* TASK ITEM:
Starting with the line that holds "This screenshot has width=1379, height=868.", reproduce each line through the last one of the data, exactly as written. Pictures are not copied.

*** DATASET ENTRIES Section Begins ***

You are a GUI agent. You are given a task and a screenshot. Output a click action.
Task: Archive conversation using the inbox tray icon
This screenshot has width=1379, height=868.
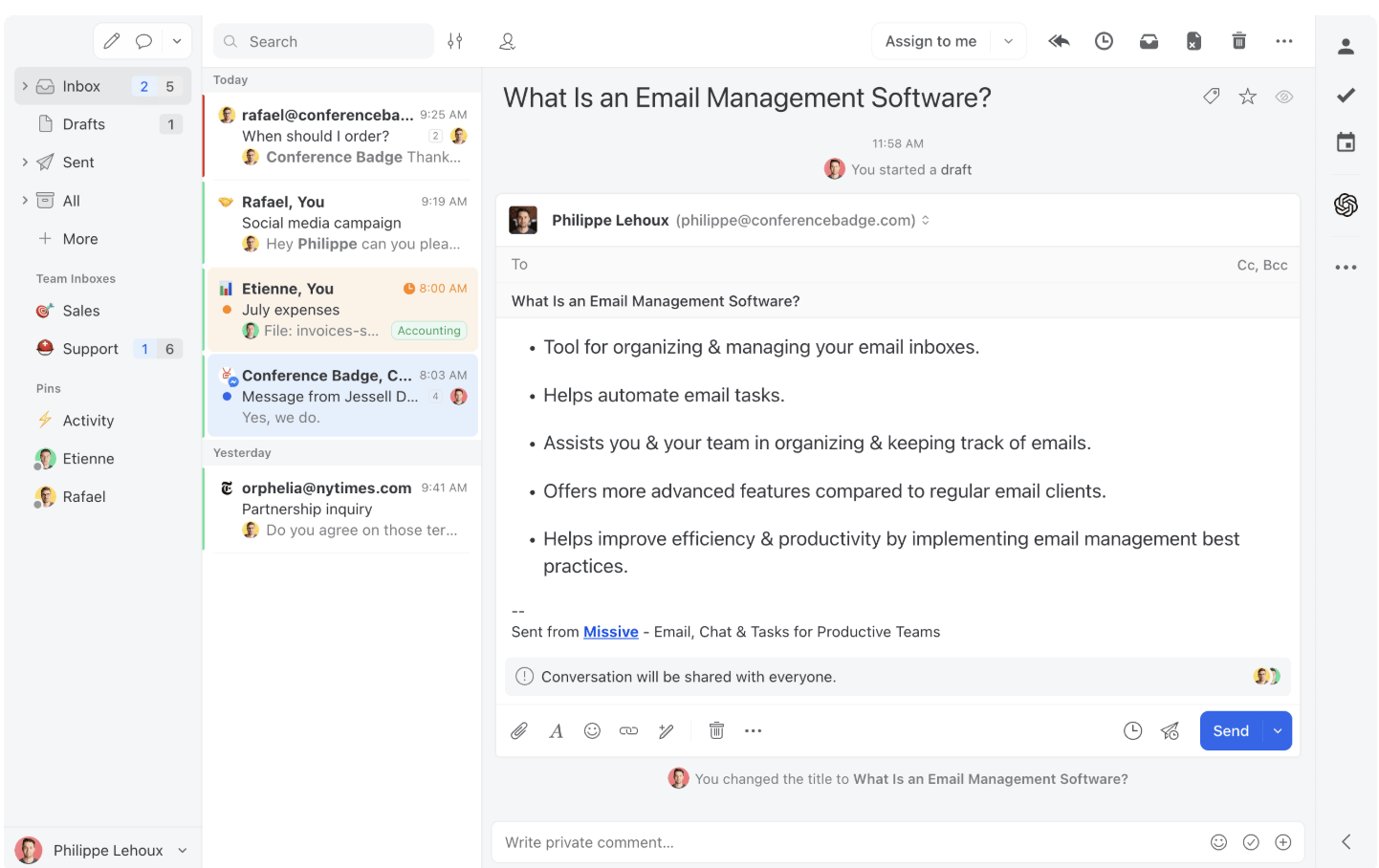coord(1149,41)
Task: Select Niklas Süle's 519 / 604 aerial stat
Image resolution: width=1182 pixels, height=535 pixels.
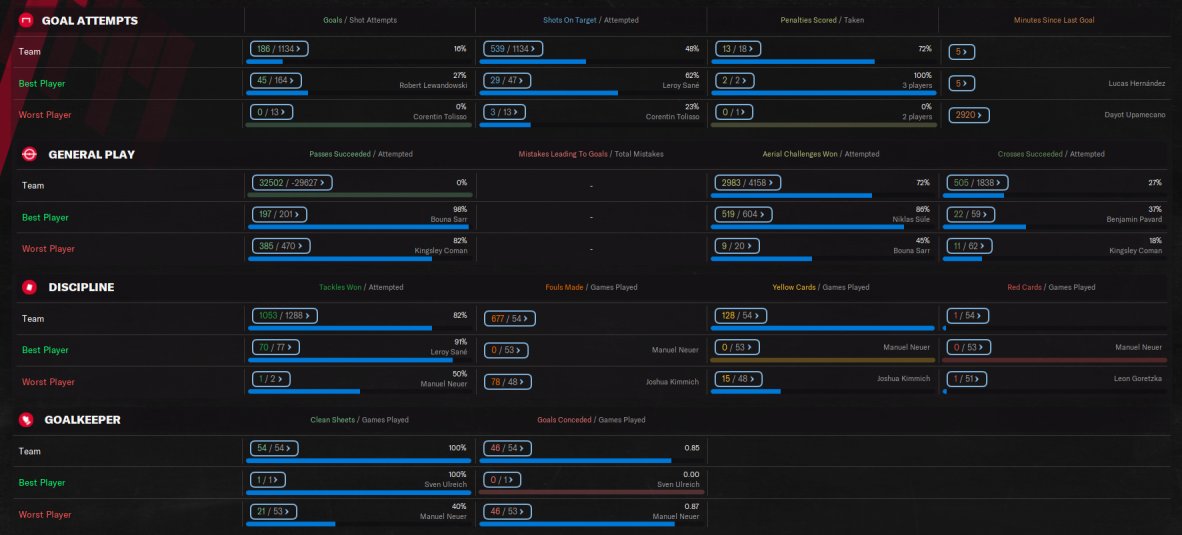Action: tap(743, 214)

*** DATASET ENTRIES Section Ends ***

* EXPECTED ANSWER:
This screenshot has width=1379, height=868.
coord(1149,41)
Task: Select Niklas Süle's 519 / 604 aerial stat
Image resolution: width=1182 pixels, height=535 pixels.
Action: tap(743, 214)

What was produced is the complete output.